- **WHAT IS ASKED**: Reproduce all of the records below with every instance of "magnifier" changed to "magnifying glass", keeping everything else the same.

+ + + +

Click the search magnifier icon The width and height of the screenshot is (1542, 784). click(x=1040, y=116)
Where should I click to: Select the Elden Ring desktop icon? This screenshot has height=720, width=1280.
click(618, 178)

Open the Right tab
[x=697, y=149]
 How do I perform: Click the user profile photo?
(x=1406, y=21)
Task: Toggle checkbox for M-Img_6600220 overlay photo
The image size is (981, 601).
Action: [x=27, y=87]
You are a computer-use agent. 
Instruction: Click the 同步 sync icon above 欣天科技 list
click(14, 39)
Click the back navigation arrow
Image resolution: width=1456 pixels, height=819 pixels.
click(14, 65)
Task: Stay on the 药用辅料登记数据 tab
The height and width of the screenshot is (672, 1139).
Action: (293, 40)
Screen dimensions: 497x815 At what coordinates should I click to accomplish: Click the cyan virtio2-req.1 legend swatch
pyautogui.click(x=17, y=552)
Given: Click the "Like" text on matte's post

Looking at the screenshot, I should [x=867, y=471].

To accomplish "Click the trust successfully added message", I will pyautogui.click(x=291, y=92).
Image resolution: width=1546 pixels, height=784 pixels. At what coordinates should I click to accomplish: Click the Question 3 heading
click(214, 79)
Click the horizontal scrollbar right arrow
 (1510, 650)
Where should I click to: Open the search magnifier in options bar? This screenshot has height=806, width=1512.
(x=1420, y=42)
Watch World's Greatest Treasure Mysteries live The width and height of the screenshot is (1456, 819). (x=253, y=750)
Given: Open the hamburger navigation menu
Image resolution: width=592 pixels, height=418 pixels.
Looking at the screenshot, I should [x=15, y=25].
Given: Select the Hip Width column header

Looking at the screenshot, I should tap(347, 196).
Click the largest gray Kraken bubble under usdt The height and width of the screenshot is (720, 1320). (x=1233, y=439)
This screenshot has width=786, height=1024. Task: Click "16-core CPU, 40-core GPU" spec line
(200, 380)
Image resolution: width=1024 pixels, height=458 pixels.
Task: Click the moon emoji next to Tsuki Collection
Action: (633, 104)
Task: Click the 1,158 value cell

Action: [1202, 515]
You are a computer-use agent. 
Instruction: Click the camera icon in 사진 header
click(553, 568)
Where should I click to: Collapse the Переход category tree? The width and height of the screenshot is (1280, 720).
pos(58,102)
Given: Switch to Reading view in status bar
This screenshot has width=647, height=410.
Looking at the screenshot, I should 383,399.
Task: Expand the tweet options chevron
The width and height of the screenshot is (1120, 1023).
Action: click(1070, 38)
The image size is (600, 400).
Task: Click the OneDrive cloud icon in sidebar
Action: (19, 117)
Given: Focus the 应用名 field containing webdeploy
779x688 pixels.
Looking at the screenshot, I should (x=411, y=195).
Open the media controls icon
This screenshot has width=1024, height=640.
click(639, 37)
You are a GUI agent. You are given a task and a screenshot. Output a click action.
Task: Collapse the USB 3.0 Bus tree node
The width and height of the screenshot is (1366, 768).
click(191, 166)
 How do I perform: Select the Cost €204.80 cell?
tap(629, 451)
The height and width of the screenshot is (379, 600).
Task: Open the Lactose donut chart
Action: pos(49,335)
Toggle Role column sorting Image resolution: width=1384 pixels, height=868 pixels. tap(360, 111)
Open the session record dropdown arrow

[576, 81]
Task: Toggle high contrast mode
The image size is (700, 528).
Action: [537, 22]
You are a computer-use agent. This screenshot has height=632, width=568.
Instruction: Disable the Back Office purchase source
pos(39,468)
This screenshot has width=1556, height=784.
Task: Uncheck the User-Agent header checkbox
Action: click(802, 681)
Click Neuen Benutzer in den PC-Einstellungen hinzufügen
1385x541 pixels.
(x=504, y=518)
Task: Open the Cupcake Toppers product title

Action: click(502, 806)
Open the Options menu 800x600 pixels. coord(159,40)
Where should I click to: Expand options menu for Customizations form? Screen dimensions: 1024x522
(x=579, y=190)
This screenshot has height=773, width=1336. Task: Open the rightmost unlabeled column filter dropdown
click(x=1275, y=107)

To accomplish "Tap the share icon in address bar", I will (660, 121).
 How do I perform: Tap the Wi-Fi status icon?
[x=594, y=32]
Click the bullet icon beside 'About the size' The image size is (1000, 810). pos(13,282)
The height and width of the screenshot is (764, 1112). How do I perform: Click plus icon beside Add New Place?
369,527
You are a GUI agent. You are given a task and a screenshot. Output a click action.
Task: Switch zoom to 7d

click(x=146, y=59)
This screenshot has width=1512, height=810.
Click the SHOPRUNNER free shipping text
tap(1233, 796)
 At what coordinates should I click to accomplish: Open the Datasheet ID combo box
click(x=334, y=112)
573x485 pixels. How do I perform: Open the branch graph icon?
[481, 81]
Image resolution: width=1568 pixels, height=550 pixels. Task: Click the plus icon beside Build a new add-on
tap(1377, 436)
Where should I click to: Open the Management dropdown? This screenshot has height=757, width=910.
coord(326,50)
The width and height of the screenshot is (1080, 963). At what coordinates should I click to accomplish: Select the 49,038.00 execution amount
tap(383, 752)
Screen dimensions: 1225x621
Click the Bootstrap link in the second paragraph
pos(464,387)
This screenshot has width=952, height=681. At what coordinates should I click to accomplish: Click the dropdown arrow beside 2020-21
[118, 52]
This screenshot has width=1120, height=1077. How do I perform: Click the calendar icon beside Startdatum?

+ + + +

- **RESULT OF THE EXERCISE**:
Click the search magnifying glass icon The width and height of the screenshot is (1542, 784). click(x=1040, y=116)
Where should I click to: Select the Elden Ring desktop icon? This screenshot has height=720, width=1280.
click(618, 178)

Open the Right tab
[x=697, y=149]
 How do I perform: Click the user profile photo?
(x=1406, y=21)
Task: Toggle checkbox for M-Img_6600220 overlay photo
The image size is (981, 601).
Action: [x=27, y=87]
You are a computer-use agent. 
Instruction: Click the 同步 sync icon above 欣天科技 list
click(14, 39)
Click the back navigation arrow
Image resolution: width=1456 pixels, height=819 pixels.
click(14, 65)
Task: Stay on the 药用辅料登记数据 tab
The height and width of the screenshot is (672, 1139).
Action: (293, 40)
Screen dimensions: 497x815 At what coordinates should I click to accomplish: Click the cyan virtio2-req.1 legend swatch
pyautogui.click(x=17, y=552)
Given: Click the "Like" text on matte's post

Looking at the screenshot, I should [x=867, y=471].

To accomplish "Click the trust successfully added message", I will pyautogui.click(x=291, y=92).
Image resolution: width=1546 pixels, height=784 pixels. At what coordinates should I click to accomplish: Click the Question 3 heading
click(214, 79)
Click the horizontal scrollbar right arrow
 (1510, 650)
Where should I click to: Open the search magnifying glass in options bar? This screenshot has height=806, width=1512.
(x=1420, y=42)
Watch World's Greatest Treasure Mysteries live The width and height of the screenshot is (1456, 819). (x=253, y=750)
Given: Open the hamburger navigation menu
Image resolution: width=592 pixels, height=418 pixels.
Looking at the screenshot, I should [x=15, y=25].
Given: Select the Hip Width column header

Looking at the screenshot, I should tap(347, 196).
Click the largest gray Kraken bubble under usdt The height and width of the screenshot is (720, 1320). (x=1233, y=439)
This screenshot has width=786, height=1024. Task: Click "16-core CPU, 40-core GPU" spec line
(200, 380)
Image resolution: width=1024 pixels, height=458 pixels.
Task: Click the moon emoji next to Tsuki Collection
Action: (633, 104)
Task: Click the 1,158 value cell

Action: [1202, 515]
You are a computer-use agent. 
Instruction: Click the camera icon in 사진 header
click(553, 568)
Where should I click to: Collapse the Переход category tree? The width and height of the screenshot is (1280, 720).
pos(58,102)
Given: Switch to Reading view in status bar
This screenshot has width=647, height=410.
Looking at the screenshot, I should 383,399.
Task: Expand the tweet options chevron
The width and height of the screenshot is (1120, 1023).
Action: click(1070, 38)
The image size is (600, 400).
Task: Click the OneDrive cloud icon in sidebar
Action: (19, 117)
Given: Focus the 应用名 field containing webdeploy
779x688 pixels.
Looking at the screenshot, I should (x=411, y=195).
Open the media controls icon
This screenshot has width=1024, height=640.
click(639, 37)
You are a GUI agent. You are given a task and a screenshot. Output a click action.
Task: Collapse the USB 3.0 Bus tree node
The width and height of the screenshot is (1366, 768).
click(191, 166)
 How do I perform: Select the Cost €204.80 cell?
tap(629, 451)
The height and width of the screenshot is (379, 600).
Task: Open the Lactose donut chart
Action: pos(49,335)
Toggle Role column sorting Image resolution: width=1384 pixels, height=868 pixels. tap(360, 111)
Open the session record dropdown arrow

[576, 81]
Task: Toggle high contrast mode
The image size is (700, 528).
Action: [537, 22]
You are a computer-use agent. This screenshot has height=632, width=568.
Instruction: Disable the Back Office purchase source
pos(39,468)
This screenshot has width=1556, height=784.
Task: Uncheck the User-Agent header checkbox
Action: click(802, 681)
Click Neuen Benutzer in den PC-Einstellungen hinzufügen
1385x541 pixels.
(x=504, y=518)
Task: Open the Cupcake Toppers product title

Action: click(502, 806)
Open the Options menu 800x600 pixels. coord(159,40)
Where should I click to: Expand options menu for Customizations form? Screen dimensions: 1024x522
(x=579, y=190)
This screenshot has height=773, width=1336. Task: Open the rightmost unlabeled column filter dropdown
click(x=1275, y=107)

To accomplish "Tap the share icon in address bar", I will (660, 121).
 How do I perform: Tap the Wi-Fi status icon?
[x=594, y=32]
Click the bullet icon beside 'About the size' The image size is (1000, 810). pos(13,282)
The height and width of the screenshot is (764, 1112). How do I perform: Click plus icon beside Add New Place?
369,527
You are a GUI agent. You are given a task and a screenshot. Output a click action.
Task: Switch zoom to 7d

click(x=146, y=59)
This screenshot has width=1512, height=810.
Click the SHOPRUNNER free shipping text
tap(1233, 796)
 At what coordinates should I click to accomplish: Open the Datasheet ID combo box
click(x=334, y=112)
573x485 pixels. How do I perform: Open the branch graph icon?
[481, 81]
Image resolution: width=1568 pixels, height=550 pixels. Task: Click the plus icon beside Build a new add-on
tap(1377, 436)
Where should I click to: Open the Management dropdown? This screenshot has height=757, width=910.
coord(326,50)
The width and height of the screenshot is (1080, 963). At what coordinates should I click to accomplish: Select the 49,038.00 execution amount
tap(383, 752)
Screen dimensions: 1225x621
Click the Bootstrap link in the second paragraph
pos(464,387)
This screenshot has width=952, height=681. At what coordinates should I click to accomplish: Click the dropdown arrow beside 2020-21
[118, 52]
This screenshot has width=1120, height=1077. How do I perform: Click the calendar icon beside Startdatum?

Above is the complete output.